::: RECORDS FOR PROCESSING :::

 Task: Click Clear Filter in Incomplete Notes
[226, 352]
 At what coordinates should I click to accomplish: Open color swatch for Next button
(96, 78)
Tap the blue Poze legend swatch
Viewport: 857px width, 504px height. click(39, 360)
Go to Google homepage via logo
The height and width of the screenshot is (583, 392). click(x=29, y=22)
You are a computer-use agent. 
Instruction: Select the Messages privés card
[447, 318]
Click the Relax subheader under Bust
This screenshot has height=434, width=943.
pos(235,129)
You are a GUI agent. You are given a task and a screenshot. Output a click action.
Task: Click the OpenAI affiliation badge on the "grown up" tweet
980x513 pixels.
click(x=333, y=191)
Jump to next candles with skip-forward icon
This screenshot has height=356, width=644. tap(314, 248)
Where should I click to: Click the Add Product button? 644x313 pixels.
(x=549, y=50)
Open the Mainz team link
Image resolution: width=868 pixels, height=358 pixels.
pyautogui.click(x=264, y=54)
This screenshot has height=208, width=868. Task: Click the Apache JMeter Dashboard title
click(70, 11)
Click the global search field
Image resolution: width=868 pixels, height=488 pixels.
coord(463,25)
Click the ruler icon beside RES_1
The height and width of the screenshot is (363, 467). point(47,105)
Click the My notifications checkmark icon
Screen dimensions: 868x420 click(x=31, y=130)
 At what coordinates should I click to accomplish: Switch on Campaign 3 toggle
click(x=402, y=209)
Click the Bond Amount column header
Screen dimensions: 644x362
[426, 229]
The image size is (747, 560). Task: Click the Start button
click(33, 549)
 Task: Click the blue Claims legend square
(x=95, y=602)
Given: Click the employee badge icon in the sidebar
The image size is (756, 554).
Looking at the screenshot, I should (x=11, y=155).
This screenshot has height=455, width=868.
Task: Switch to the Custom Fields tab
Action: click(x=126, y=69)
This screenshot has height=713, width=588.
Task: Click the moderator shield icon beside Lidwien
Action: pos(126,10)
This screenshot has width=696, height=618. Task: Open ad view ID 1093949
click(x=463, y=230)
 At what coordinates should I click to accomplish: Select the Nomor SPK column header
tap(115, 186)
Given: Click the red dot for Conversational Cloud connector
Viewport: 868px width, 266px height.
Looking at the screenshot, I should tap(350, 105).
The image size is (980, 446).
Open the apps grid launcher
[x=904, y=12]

:::

_WHAT THE TASK ASKS_:
Would you restate the records word for word?

_SOLUTION_:
 Task: Click Clear Filter in Incomplete Notes
[226, 352]
 At what coordinates should I click to accomplish: Open color swatch for Next button
(96, 78)
Tap the blue Poze legend swatch
Viewport: 857px width, 504px height. click(39, 360)
Go to Google homepage via logo
The height and width of the screenshot is (583, 392). click(x=29, y=22)
You are a computer-use agent. 
Instruction: Select the Messages privés card
[447, 318]
Click the Relax subheader under Bust
This screenshot has height=434, width=943.
pos(235,129)
You are a GUI agent. You are given a task and a screenshot. Output a click action.
Task: Click the OpenAI affiliation badge on the "grown up" tweet
980x513 pixels.
click(x=333, y=191)
Jump to next candles with skip-forward icon
This screenshot has height=356, width=644. tap(314, 248)
Where should I click to: Click the Add Product button? 644x313 pixels.
(x=549, y=50)
Open the Mainz team link
Image resolution: width=868 pixels, height=358 pixels.
pyautogui.click(x=264, y=54)
This screenshot has height=208, width=868. Task: Click the Apache JMeter Dashboard title
click(70, 11)
Click the global search field
Image resolution: width=868 pixels, height=488 pixels.
coord(463,25)
Click the ruler icon beside RES_1
The height and width of the screenshot is (363, 467). point(47,105)
Click the My notifications checkmark icon
Screen dimensions: 868x420 click(x=31, y=130)
 At what coordinates should I click to accomplish: Switch on Campaign 3 toggle
click(x=402, y=209)
Click the Bond Amount column header
Screen dimensions: 644x362
[426, 229]
The image size is (747, 560). Task: Click the Start button
click(33, 549)
 Task: Click the blue Claims legend square
(x=95, y=602)
Given: Click the employee badge icon in the sidebar
The image size is (756, 554).
Looking at the screenshot, I should (x=11, y=155).
This screenshot has height=455, width=868.
Task: Switch to the Custom Fields tab
Action: click(x=126, y=69)
This screenshot has height=713, width=588.
Task: Click the moderator shield icon beside Lidwien
Action: pos(126,10)
This screenshot has width=696, height=618. Task: Open ad view ID 1093949
click(x=463, y=230)
 At what coordinates should I click to accomplish: Select the Nomor SPK column header
tap(115, 186)
Given: Click the red dot for Conversational Cloud connector
Viewport: 868px width, 266px height.
Looking at the screenshot, I should tap(350, 105).
The image size is (980, 446).
Open the apps grid launcher
[x=904, y=12]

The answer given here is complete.